I'm sorry it's not a very comfortable message, maybe, for corporate donors that once you've got something off the ground you can't stand back from it but it reflects my own observations on the scene.

Question: Governor Patten, what is your personal attitude towards the AIDS problem that we face in Asia, and is Hong Kong prepared to really do something to fight it? My name is Vichai (phonetic) from Thailand.

Governor: From 1986 to 1989 I was Britain's Aid Overseas Development Minister and quite centrally involved in the development of WHO programmes to cope with the pandemic of AIDS in Africa, programmes that were largely the inspiration of an extraordinary American doctor of great originality and drive called Jonathan Man.
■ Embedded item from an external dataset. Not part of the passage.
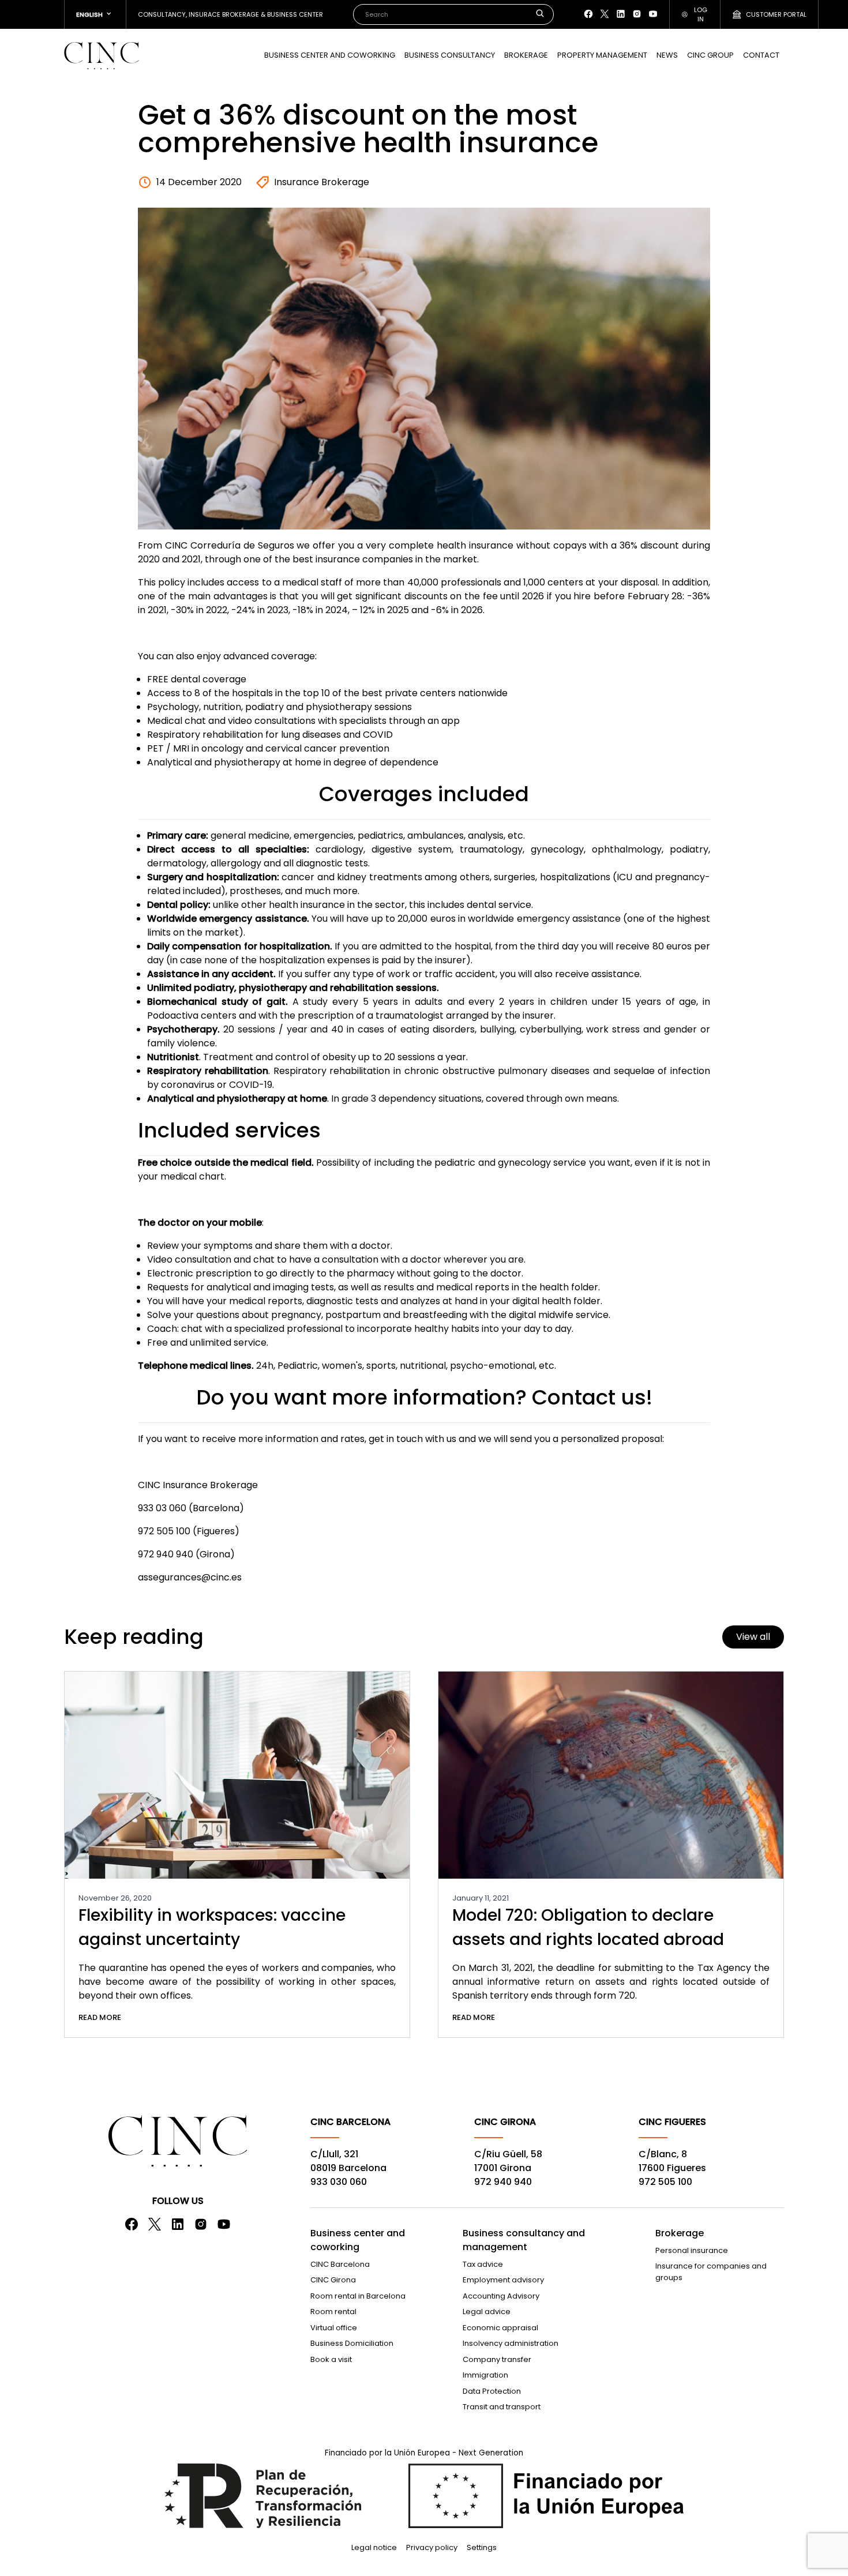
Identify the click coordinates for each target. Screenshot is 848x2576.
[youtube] (653, 13)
And in those days there were quite a lot of people who used to say, "Well, you know AIDS is a problem in the developed countries and we know that AIDS is a huge problem in Africa, but Asia is okay." Well, we know that AIDS is a problem for the whole world, that there is no part of it which is okay and I just hope that we can ensure that AIDS doesn't become as horrendous a problem as I've seen in African countries, like for example Uganda, like Zambia, like parts of Kenya. It's important that we support the World Health Organisation and other efforts. And if I may just add a parenthesis to that: one of the best ways we can help those international organisations is by standing back from the politicisation or nationalisation of appointments and promotions in them. I think one of the smaller but more damaging scandals in international politics is the extent to which some of those really important appointments in international organisations are the subject of political trade.